第3話 川辺のバンシー
思わず固まってしまったけど、今度はモーザがいっしょだ。ひょっとしてわたしみたいに、なんとかジャックに追いかけられてるのかもしれない。
木立の中を泣き声の聞こえる方へと進む。どうやら城壁の外からみたい。壁づたいに進むと、崩れて外に出られそうなところを見付けた。
水の音が聞こえる。城のすぐそばには小川が流れていた。泣いているのは、小川のほとりにうずくまってる女の子のようだ。念のため、様子をうかがう。水の中から伸びた手に足をつかまれてるとか、そういう怖いことにはなっていないみたいだ。
「あの……大丈夫?」
女の子が顔を上げる。くすんだ緑色のワンピースに、短い灰色のマント。亜麻色の長い髪。泣きはらして目が真っ赤になっている。
「領主さまー!!」
またか!? 押し倒されんばかりの勢いで抱き付かれる。うあああああ……涙と鼻水でパジャマの胸元がべとべとになってる。
「……ひょっとして、あなたバンシー?」
「そうです、ご領主さま」
当たりだ。モーザと違い、お話で読んでイメージしたとおりの姿をしている。洗い物はないけど、泣いてたってことは、これから誰かお亡くなりになるんだろうか?
「この辺で、お葬式でもあるの?」
「ひさかたぶりに新しいご領主さまが来られたのが嬉しくて……」
「なんだ、うれし泣きか。じゃあ人が死んだりはしないんだね!」
なぜか目をそらすバンシー。おかしいぞ。逃げないように肩をがっしりつかむ。
「わたしはこの城のご領主の家系のバンシーだから……」
「なに? どういうこと?」
「……領主さまの寿命が、少し短くなったかも、みたいな?」
「みーたーいーなーじゃーあー、なーいーよー!!」
肩をつかんで揺さぶると、じんわり涙目になったので、あわてて手をはなす。……泣きたいのはこっちだよ。
「で、でも。わたしみたいな不吉な妖精ばかりじゃなくて、富や名誉を与えてくれる妖精もたくさんいますから……」
これからご領地のなかでも出会えますよと続けるバンシー。わたしたちのコントを分かっているのかいないのか。楽しそうな顔でモーザが眺めている。
そうだね。わたしを捕まえようとした鉄枷ジャックだけじゃなく、城まで無事に送ってくれたモーザとも会えたんだから。
「わかった。わかったから、もうできるだけ泣かないでね?」
ぐずるバンシーをなだめつつお城に戻る。幸い、すぐに鍵のかかっていない扉を見つけることができた。使用人の部屋だろうか。粗末な机と数脚のいす。薪をつかうストーブ……かな。すぐ隣の部屋は厨房みたい。

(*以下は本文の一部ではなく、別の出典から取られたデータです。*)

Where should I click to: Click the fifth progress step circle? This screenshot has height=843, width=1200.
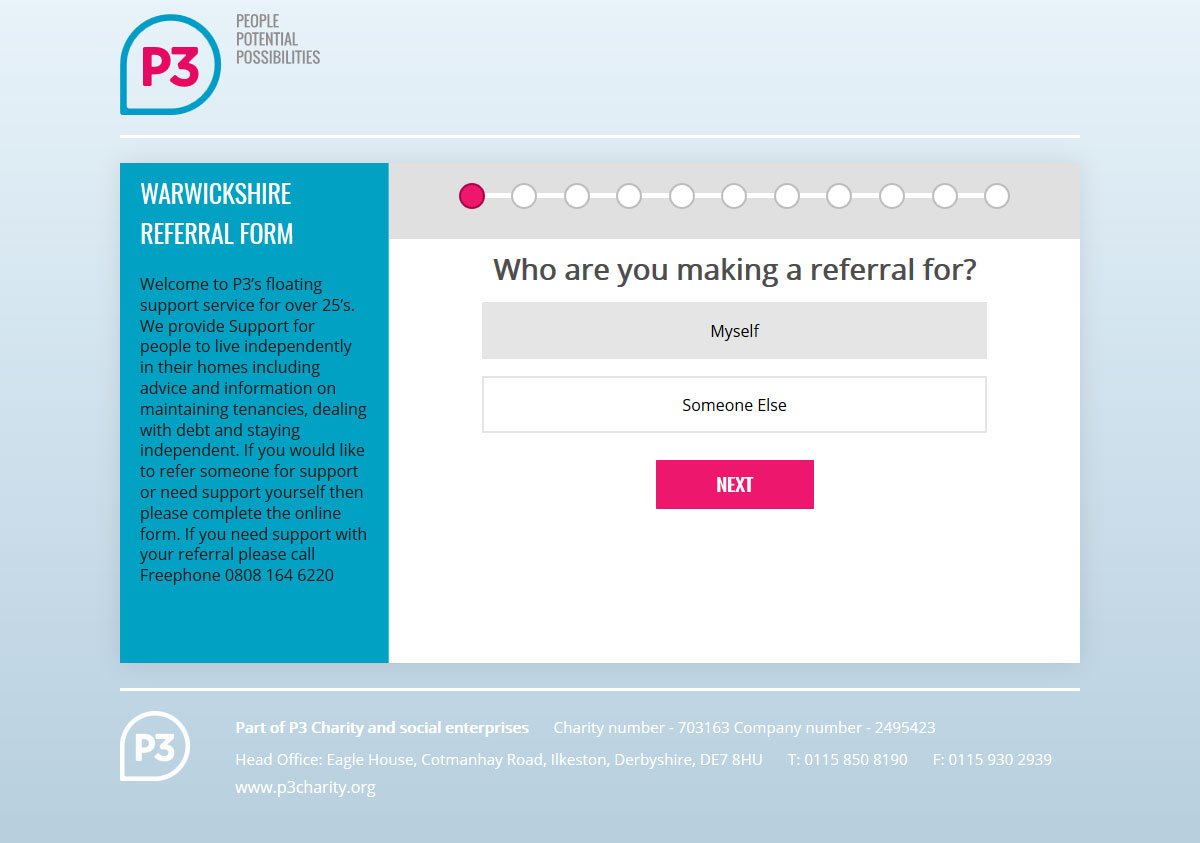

長いあいだ使われていなかったようで、どこもほこりまみれ。なんか思ってたのと違う。
とほうに暮れるわたしをしり目に、バンシーはランプを見付けて灯りをともすと、水がめに水を満たし、机といすを拭きあげ、簡単な傷の手当までしてくれた。
「……ありがとう」
「お安いご用です!」
どれだけ縮んだのかはわからないけど、減らされた寿命にくらべれば確かに安いのかもしれない。でも、お城を手に入れたとはいえ、わたし一人ではこの部屋に入ることも出来ずにあきらめていたかもしれない。

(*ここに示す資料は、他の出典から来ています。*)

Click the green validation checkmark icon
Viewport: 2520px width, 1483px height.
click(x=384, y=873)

モーザは机につっぷして、うとうとしている。お茶かミルクと、ちょっとしたお菓子でも用意できればいいのに。そんなことを考えながら部屋の中を見回していると、コンコンと扉をノックする音が聞こえた。
誰だろう? お城は今に今ままで無人だったし、あたりに人の住んでいるようすは無かったのに。
バンシーは保存食でもないかと厨房のほうに行ったきりだし、モーザは眠そうにしっぽをたらしている。扉は二度叩かれたのち、静まり返っている。奥のほうからバンシーが、ごそごそと物を動かす音だけがひびいている。
これは……出ないほうがいいんだろうなあ。
それでも、何もないことを確認しておきたい。
息をひそめ足音をしのばせ、ゆっくり近づいて扉をうすく押し開ける。
外にいたのは小柄な人影。でも、なんかシルエットがおかしい。
ズボンをはいた女性らしいその人影をよく見ようと、ゆっくり扉を開けた瞬間、いきなり顔に液体をぶちまけられた。